From the view of a small team that actually paid for GitLab Bronze: Their pricing is a mess and they keep changing things. We went with GitLab at first, Bronze tier, everything was great.

Then they removed Bronze tier (which was $4 per user per month) and only offered a premium tier from then on, $20 per user per month. Which is insane if you look at GitHub pricing.

So instead of paying that much we went with the free tier afterwards. Then GitLab limited free tier repos to 5 users max. Which was yet again annoying and we had to act on that.

In the end the company moved to GitHub, all we wanted was a stable solution we pay for and be left in peace. GitLab kept messing with things and wasting developer hours (Damn meetings with management). GitHub still has a $4 per user per month tier, GitLab.. wtf.. just raised the price again to $29 per user per month.

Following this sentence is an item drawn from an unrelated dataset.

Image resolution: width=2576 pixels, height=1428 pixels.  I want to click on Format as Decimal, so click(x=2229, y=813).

Are they insane?

[–] [email protected] 6 points 1 year ago (2 children)

As a user, I have to say gitlab isn't exactly top tier, either.

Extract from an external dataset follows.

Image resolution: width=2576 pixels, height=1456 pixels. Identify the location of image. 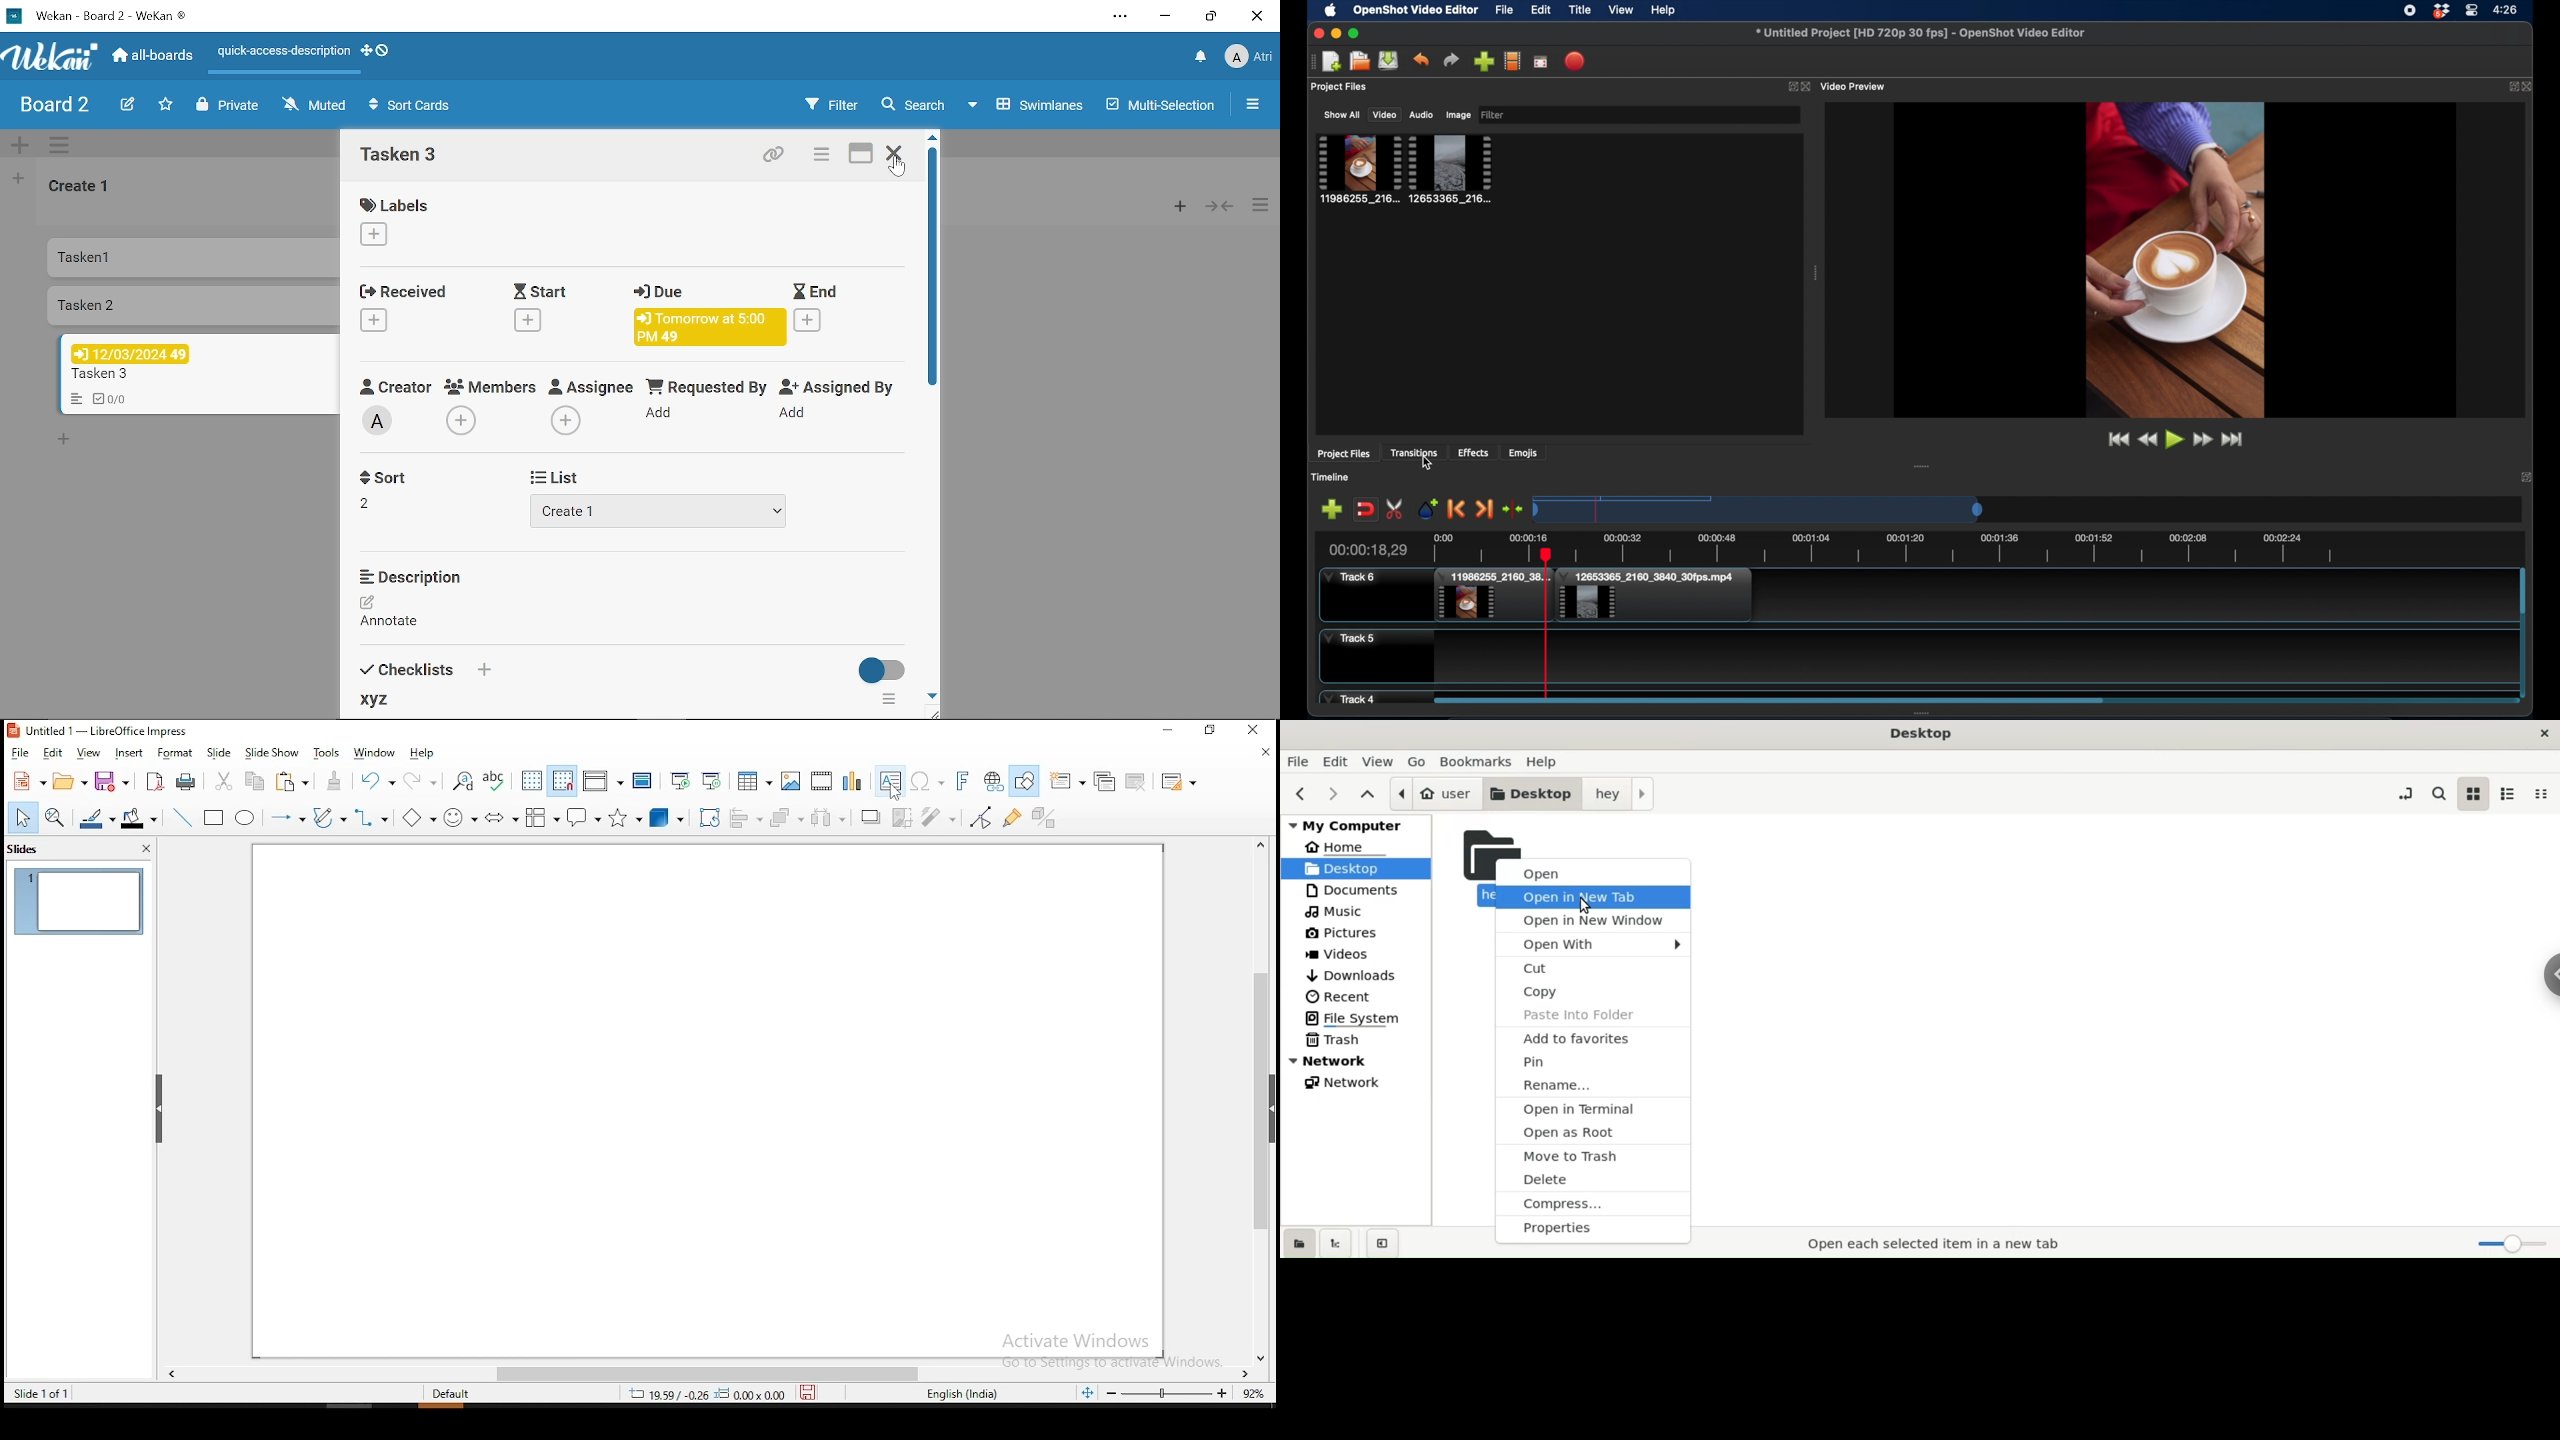
(1458, 115).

We use a selfhosted instance at my company and it a) eats resources like a badly configured Bitcoin miner and b) keeps not only changing it's UI, but also puts 8000 different things in it.

[–] [email protected] 3 points 1 year ago (2 children)

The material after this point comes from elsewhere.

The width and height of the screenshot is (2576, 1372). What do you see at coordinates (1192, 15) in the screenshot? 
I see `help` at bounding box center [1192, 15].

Yeah, I have no clue how they make software that's so damn inefficient.

Don't even get me started, for example I bought a personal license from Jira (Atlassian) to run on my Linux server. Tiny university project, 5 users (with no one using it most of the time) and the thing ate up all my memory and used half my CPU cores just by idling. That server also hosted Minecraft, which used less resources than that..

[–] [email protected] 3 points 1 year ago

Jira suffers from the problem that you can configure almost everything. Pouring that into an efficient data structure (in memory and in SQL) is almost impossible, so it always has to do tons of overhead.

I feel like ironically this freedom to adapt it to you needs makes it not only slow, but also unusable, because every bullshit business requirement gets some artefact in Jira. Even though 95% of the workflows look exactly the same in practice.

[–] [email protected] 1 points 1 year ago

Yeah, I have no clue how they make software that’s so damn inefficient.

Software is a gas.

[–] [email protected] 1 points 1 year ago (1 children)

I haven't run into the resource issue (running in docker), but yeah I wish I could turn off some UI features. We never need to upload designs so why do I have to look at it on every issue?

[–] [email protected] 1 points 1 year ago (1 children)

You can turn off features by default! Check your gitlab.rb and you will find even more stuff they have bundled in there that is off, like a matter most server 😀

[–] [email protected] 1 points 1 year ago* (last edited 1 year ago)

When I looked some could be disabled and some couldn't 🤷
I'm not a devops engineer I only play one when no one else is willing.

[–] [email protected] 4 points 1 year ago

I'm forced to agree, GitLab's pricing could be easier to understand and more competitive.

I haven't ran into the 5 user limit; I suspect that's not a limit of the self-hosted version. I will say it's a pain to get a clear understanding of what is available and what's not on the free edition when self hosting... also there are 2 free editions (community and unlicensed enterprise) now which adds to the confusion.